[Opening GIVEN DATA section]
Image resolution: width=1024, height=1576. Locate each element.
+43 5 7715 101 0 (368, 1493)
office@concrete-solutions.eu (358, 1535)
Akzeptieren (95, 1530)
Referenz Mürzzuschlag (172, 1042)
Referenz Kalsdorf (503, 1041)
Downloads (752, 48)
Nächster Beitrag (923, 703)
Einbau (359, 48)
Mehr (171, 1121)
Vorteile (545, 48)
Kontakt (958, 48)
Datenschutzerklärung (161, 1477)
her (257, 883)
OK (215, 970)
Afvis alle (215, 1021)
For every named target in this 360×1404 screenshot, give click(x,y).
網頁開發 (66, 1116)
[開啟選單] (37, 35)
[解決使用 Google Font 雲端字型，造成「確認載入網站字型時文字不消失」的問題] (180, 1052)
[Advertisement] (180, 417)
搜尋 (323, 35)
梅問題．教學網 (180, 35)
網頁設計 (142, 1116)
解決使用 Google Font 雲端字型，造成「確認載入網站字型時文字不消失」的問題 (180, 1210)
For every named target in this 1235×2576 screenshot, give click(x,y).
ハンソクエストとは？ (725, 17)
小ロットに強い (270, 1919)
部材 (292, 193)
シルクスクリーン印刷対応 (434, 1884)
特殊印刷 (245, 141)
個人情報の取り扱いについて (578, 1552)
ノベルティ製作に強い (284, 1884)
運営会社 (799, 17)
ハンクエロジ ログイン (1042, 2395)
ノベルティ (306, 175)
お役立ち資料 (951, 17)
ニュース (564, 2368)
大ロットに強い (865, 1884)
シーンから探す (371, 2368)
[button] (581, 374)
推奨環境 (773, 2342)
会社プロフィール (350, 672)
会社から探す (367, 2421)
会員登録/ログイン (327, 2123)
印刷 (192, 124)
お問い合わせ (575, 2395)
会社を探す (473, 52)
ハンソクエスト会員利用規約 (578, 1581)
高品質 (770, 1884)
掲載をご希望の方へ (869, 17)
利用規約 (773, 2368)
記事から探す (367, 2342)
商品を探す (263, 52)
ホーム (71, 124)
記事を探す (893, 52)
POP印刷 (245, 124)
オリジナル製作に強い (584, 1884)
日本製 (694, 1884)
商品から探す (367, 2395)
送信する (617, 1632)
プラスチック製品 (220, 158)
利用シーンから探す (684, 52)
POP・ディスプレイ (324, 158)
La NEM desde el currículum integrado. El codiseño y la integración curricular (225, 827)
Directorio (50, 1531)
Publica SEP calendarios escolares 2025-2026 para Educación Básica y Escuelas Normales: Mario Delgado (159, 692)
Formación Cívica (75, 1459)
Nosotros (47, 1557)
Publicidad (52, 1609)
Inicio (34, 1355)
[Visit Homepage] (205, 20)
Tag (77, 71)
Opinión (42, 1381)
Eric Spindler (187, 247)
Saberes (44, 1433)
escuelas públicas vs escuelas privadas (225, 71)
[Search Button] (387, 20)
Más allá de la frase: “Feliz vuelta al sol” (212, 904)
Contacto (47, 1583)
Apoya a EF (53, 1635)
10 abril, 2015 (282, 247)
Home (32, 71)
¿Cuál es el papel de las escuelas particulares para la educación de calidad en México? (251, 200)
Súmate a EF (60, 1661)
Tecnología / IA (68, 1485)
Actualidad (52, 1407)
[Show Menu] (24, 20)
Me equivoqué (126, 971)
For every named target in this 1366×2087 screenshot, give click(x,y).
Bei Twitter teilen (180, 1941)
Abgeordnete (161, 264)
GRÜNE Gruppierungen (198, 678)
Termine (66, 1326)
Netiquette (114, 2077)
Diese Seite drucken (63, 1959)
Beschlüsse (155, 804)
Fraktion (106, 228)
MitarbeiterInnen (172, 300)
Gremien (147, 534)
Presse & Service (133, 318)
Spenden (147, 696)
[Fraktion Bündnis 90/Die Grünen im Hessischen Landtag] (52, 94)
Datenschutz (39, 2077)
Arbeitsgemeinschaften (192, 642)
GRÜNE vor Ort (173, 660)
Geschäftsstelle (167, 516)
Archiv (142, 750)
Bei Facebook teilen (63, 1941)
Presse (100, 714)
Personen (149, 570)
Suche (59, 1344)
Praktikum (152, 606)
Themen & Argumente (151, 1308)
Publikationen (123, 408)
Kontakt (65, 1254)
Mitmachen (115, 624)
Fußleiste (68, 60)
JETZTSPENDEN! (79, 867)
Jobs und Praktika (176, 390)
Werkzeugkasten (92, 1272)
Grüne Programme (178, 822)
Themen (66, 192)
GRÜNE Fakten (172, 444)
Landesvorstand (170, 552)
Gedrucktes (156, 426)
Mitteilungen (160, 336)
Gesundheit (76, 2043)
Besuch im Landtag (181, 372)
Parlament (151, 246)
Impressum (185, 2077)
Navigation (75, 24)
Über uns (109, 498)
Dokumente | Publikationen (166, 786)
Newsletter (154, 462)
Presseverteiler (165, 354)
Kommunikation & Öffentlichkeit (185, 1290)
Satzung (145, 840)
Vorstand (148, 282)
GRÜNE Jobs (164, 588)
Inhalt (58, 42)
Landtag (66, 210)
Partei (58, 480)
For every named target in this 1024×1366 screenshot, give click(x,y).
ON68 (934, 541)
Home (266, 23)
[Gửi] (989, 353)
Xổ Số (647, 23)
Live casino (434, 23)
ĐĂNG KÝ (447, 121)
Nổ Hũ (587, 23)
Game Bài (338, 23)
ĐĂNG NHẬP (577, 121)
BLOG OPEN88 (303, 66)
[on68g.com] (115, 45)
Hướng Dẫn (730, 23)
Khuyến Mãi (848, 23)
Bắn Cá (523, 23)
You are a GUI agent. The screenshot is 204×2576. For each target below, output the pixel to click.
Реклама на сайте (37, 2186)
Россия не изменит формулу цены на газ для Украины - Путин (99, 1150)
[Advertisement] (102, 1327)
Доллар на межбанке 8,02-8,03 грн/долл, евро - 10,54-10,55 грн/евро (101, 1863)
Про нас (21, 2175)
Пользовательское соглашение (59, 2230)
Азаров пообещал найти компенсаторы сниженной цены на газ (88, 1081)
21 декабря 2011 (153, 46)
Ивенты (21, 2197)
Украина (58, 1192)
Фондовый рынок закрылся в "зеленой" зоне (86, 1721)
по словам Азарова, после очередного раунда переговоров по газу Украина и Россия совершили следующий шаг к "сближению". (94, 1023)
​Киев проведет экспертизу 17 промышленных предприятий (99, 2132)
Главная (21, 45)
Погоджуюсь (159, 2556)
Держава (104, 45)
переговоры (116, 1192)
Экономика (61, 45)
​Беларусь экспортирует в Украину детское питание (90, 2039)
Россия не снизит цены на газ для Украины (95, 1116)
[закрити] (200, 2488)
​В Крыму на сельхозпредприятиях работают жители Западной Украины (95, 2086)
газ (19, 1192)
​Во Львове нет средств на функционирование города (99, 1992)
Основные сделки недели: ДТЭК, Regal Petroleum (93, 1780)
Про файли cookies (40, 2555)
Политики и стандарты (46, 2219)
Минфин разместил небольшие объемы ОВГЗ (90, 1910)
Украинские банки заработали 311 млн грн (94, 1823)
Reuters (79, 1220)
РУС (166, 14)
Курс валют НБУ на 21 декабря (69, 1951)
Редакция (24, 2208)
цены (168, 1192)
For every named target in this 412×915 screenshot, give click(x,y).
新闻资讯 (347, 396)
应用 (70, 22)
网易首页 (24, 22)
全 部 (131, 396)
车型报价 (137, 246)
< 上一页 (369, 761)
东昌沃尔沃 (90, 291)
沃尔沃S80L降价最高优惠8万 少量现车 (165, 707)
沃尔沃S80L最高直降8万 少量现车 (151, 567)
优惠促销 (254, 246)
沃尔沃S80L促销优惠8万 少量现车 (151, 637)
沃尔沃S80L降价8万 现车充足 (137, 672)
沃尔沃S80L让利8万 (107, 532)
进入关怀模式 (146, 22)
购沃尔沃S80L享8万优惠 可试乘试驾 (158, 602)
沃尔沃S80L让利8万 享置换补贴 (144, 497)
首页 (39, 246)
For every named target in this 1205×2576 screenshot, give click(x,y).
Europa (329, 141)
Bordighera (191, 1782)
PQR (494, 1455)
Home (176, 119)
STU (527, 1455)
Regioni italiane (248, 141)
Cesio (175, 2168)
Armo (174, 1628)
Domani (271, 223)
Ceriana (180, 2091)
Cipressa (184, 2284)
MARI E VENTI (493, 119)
[Closing GIVEN DATA section]
ASSIGNED TASK
The response must hold only the lines above from the line with "Über uns (109, 498)" through the line with "Partei (58, 480)", each copied exactly, both ends kept.

ANSWER TO THE EXERCISE
Über uns (109, 498)
Dokumente | Publikationen (166, 786)
Newsletter (154, 462)
Presseverteiler (165, 354)
Kommunikation & Öffentlichkeit (185, 1290)
Satzung (145, 840)
Vorstand (148, 282)
GRÜNE Jobs (164, 588)
Inhalt (58, 42)
Landtag (66, 210)
Partei (58, 480)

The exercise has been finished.